→ **Task directions**: When you spot the word "will" in a line of the data below, copy that line.

→ **Saved entries**:
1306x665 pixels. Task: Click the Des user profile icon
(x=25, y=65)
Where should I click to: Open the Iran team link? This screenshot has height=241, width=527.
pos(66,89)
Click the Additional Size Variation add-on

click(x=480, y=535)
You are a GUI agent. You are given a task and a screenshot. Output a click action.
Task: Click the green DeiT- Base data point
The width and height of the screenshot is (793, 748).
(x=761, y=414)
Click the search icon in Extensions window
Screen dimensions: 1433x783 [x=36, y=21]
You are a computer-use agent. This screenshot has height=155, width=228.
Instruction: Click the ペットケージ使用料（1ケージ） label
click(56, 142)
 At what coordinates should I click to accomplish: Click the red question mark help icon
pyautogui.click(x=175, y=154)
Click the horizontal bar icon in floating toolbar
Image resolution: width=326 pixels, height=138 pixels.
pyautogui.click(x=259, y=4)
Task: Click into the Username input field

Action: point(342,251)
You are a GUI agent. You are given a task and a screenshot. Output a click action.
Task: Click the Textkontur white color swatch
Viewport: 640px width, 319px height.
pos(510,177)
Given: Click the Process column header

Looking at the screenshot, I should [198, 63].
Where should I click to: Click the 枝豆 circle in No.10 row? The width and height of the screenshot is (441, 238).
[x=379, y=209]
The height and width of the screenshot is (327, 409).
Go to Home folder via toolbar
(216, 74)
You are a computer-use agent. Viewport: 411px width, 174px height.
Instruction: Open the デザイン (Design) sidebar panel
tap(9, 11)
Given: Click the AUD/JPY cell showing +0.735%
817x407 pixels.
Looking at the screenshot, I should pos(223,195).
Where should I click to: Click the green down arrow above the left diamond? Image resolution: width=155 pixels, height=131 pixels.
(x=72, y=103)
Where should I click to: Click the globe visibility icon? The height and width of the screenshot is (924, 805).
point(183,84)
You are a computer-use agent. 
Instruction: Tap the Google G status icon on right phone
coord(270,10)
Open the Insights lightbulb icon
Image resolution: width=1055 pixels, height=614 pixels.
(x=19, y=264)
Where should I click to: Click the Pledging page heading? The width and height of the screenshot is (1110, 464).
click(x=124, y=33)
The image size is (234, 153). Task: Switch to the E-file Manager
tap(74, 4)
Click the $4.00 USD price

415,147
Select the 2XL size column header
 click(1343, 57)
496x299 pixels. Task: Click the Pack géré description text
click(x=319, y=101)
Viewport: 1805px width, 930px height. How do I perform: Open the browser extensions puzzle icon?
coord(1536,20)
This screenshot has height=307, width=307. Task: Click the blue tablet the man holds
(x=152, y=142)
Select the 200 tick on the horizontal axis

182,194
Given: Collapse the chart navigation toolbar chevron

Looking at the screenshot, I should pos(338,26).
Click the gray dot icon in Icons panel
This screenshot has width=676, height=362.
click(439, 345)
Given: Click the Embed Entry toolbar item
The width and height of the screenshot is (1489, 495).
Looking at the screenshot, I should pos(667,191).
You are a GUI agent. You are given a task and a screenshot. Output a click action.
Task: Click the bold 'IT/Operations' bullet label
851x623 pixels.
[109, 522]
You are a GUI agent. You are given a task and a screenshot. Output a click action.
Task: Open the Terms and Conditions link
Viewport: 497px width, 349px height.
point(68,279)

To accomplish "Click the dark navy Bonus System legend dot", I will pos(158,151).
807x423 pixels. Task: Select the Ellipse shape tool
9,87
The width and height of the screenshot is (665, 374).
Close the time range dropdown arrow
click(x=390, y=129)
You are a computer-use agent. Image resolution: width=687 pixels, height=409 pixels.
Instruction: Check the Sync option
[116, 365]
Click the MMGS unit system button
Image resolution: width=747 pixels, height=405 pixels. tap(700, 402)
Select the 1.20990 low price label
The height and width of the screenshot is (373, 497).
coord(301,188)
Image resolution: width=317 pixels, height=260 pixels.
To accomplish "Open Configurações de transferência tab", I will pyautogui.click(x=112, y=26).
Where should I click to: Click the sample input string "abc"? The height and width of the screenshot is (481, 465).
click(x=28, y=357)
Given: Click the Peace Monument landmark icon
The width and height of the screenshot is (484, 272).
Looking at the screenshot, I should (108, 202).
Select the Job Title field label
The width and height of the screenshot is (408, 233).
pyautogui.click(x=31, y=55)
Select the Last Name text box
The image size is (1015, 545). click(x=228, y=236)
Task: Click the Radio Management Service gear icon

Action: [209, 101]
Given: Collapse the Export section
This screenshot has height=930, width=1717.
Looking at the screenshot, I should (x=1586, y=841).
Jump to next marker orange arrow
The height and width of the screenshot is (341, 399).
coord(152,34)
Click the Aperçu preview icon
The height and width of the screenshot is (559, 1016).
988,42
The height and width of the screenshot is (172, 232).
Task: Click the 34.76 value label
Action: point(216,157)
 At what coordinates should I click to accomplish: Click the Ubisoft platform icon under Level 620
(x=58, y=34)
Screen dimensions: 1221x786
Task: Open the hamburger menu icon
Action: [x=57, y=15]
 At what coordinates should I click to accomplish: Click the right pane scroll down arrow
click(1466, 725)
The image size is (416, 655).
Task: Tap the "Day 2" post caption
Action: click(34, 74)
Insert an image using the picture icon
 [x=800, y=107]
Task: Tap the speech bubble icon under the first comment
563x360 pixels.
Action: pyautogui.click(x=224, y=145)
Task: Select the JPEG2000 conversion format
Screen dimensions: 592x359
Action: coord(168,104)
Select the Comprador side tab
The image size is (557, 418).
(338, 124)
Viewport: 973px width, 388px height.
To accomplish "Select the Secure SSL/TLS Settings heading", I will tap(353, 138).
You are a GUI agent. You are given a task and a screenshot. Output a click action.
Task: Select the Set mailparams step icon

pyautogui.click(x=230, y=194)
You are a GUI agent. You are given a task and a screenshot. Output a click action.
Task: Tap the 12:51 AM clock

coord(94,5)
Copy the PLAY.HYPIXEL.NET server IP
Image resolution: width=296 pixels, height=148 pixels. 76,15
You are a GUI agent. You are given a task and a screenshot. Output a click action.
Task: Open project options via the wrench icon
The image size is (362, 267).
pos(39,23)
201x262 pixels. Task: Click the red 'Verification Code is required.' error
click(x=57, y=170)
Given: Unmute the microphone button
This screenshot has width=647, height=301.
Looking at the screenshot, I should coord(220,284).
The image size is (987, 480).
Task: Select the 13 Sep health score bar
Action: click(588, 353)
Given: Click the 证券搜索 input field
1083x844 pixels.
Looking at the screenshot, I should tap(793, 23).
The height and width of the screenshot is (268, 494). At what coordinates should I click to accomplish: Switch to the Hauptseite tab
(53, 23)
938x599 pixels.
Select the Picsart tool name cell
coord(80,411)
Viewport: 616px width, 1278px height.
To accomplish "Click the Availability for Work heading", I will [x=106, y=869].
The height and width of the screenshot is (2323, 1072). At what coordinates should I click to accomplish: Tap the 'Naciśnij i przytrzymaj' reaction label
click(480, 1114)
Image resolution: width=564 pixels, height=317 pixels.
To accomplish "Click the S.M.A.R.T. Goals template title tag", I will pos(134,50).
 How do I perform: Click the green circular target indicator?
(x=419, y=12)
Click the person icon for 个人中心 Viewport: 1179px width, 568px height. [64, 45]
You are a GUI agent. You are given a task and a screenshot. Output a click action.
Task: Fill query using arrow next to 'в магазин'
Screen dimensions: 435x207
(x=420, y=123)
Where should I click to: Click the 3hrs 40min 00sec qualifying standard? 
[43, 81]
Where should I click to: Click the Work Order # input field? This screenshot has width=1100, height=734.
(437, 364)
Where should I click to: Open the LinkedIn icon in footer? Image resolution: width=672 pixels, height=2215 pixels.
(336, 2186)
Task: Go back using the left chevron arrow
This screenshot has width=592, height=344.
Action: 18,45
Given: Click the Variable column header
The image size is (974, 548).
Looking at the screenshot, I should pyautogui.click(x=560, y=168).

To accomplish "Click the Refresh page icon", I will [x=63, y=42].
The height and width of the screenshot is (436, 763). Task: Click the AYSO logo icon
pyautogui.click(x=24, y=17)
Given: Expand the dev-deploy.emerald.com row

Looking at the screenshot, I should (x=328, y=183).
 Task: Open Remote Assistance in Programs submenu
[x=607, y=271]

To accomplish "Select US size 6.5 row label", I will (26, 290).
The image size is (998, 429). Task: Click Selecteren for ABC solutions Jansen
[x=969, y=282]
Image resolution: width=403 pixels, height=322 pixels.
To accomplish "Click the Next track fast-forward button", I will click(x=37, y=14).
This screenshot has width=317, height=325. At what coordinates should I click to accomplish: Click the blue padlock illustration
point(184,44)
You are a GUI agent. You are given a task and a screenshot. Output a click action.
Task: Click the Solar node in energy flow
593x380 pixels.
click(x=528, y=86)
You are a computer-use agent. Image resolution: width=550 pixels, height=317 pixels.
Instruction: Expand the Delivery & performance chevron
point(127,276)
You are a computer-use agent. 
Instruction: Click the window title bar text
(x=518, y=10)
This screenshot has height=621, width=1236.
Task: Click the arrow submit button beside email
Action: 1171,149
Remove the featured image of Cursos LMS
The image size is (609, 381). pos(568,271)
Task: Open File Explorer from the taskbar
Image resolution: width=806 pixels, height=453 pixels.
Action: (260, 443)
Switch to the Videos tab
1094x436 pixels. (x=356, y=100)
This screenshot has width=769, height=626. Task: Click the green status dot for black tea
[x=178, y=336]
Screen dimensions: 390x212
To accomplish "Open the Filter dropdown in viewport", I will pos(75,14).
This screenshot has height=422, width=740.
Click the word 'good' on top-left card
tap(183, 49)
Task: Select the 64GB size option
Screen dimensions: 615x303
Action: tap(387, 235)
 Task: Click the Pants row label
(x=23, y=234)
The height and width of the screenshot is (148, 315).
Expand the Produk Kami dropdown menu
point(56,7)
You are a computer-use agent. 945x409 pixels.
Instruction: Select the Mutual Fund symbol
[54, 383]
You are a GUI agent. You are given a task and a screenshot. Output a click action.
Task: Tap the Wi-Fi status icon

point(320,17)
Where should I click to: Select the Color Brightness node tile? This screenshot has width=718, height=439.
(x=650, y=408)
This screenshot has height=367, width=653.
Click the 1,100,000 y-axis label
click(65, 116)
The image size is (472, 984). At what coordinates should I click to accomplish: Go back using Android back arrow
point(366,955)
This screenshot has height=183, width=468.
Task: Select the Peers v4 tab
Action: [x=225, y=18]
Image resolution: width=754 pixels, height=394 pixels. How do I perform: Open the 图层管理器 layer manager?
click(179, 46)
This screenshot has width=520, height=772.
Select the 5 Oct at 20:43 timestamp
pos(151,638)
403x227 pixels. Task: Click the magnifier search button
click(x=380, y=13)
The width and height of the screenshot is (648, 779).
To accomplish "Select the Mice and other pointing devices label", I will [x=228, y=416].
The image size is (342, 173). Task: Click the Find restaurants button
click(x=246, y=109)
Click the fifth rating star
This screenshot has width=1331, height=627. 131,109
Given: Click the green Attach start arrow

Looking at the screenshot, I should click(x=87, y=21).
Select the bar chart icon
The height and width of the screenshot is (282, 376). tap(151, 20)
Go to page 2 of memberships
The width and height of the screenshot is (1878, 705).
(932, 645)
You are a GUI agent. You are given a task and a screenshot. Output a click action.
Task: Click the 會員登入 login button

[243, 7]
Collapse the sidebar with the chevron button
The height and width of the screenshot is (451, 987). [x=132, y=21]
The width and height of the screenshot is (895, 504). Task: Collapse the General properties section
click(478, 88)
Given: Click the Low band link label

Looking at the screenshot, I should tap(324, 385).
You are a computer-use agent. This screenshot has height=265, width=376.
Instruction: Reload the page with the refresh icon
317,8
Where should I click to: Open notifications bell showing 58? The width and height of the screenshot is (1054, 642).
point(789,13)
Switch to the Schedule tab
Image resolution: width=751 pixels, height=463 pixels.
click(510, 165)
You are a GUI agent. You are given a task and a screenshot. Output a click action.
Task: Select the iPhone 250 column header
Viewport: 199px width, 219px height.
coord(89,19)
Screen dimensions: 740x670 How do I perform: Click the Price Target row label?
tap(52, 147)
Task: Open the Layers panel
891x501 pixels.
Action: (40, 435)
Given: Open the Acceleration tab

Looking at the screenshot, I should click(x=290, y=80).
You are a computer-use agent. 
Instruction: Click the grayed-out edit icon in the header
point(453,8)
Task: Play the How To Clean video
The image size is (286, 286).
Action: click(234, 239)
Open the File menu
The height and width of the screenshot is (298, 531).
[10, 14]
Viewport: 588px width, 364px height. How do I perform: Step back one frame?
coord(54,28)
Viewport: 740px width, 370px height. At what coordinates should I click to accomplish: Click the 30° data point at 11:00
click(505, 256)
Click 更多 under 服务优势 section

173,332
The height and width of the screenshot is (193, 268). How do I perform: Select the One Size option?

→ **Result**:
To accomplish "Click the dark navy Bonus System legend dot", I will pos(158,151).
To accomplish "Open Configurações de transferência tab", I will pyautogui.click(x=112, y=26).
To accomplish "Select the Secure SSL/TLS Settings heading", I will tap(353, 138).
To accomplish "Click the Availability for Work heading", I will [x=106, y=869].
To accomplish "Click the S.M.A.R.T. Goals template title tag", I will pos(134,50).
To accomplish "Click the Refresh page icon", I will [x=63, y=42].
To accomplish "Select US size 6.5 row label", I will (26, 290).
To accomplish "Click the Next track fast-forward button", I will click(x=37, y=14).
To accomplish "Open the Filter dropdown in viewport", I will pos(75,14).
To accomplish "Select the Mice and other pointing devices label", I will [x=228, y=416].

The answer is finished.